- WHAT THE TASK REQUIRES: Reproduce word for word the line that contains "Click the 会展商圈" and each line that follows it, stopping after the final line of the material.

%%

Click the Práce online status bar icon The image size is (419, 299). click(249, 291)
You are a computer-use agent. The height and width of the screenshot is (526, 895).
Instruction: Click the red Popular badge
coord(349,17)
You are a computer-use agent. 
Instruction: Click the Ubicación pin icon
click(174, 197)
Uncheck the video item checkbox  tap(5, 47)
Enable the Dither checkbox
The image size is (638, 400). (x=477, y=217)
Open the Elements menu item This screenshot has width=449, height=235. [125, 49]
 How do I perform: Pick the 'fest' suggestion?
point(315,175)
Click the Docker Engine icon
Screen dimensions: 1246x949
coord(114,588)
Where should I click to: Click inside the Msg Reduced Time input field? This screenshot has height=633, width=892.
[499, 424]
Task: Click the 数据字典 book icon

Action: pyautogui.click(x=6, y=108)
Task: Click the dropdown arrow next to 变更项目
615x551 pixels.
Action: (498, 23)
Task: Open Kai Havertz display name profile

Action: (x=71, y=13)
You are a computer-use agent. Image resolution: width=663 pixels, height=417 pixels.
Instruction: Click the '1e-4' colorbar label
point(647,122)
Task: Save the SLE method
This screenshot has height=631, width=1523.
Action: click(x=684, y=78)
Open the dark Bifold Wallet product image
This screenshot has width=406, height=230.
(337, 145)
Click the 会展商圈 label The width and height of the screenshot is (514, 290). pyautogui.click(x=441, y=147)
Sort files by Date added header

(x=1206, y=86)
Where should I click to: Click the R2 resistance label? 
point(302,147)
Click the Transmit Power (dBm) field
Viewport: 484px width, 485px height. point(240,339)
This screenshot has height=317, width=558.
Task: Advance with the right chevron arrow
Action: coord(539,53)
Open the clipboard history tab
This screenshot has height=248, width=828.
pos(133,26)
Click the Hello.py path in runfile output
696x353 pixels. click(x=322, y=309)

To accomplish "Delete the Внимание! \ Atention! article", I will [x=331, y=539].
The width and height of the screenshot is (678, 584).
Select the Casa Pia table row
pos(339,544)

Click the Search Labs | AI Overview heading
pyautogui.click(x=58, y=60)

%%

- EXERCISE RESULT:
Click the 会展商圈 label The width and height of the screenshot is (514, 290). pyautogui.click(x=441, y=147)
Sort files by Date added header

(x=1206, y=86)
Where should I click to: Click the R2 resistance label? 
point(302,147)
Click the Transmit Power (dBm) field
Viewport: 484px width, 485px height. point(240,339)
This screenshot has height=317, width=558.
Task: Advance with the right chevron arrow
Action: coord(539,53)
Open the clipboard history tab
This screenshot has height=248, width=828.
pos(133,26)
Click the Hello.py path in runfile output
696x353 pixels. click(x=322, y=309)

To accomplish "Delete the Внимание! \ Atention! article", I will [x=331, y=539].
The width and height of the screenshot is (678, 584).
Select the Casa Pia table row
pos(339,544)

Click the Search Labs | AI Overview heading
pyautogui.click(x=58, y=60)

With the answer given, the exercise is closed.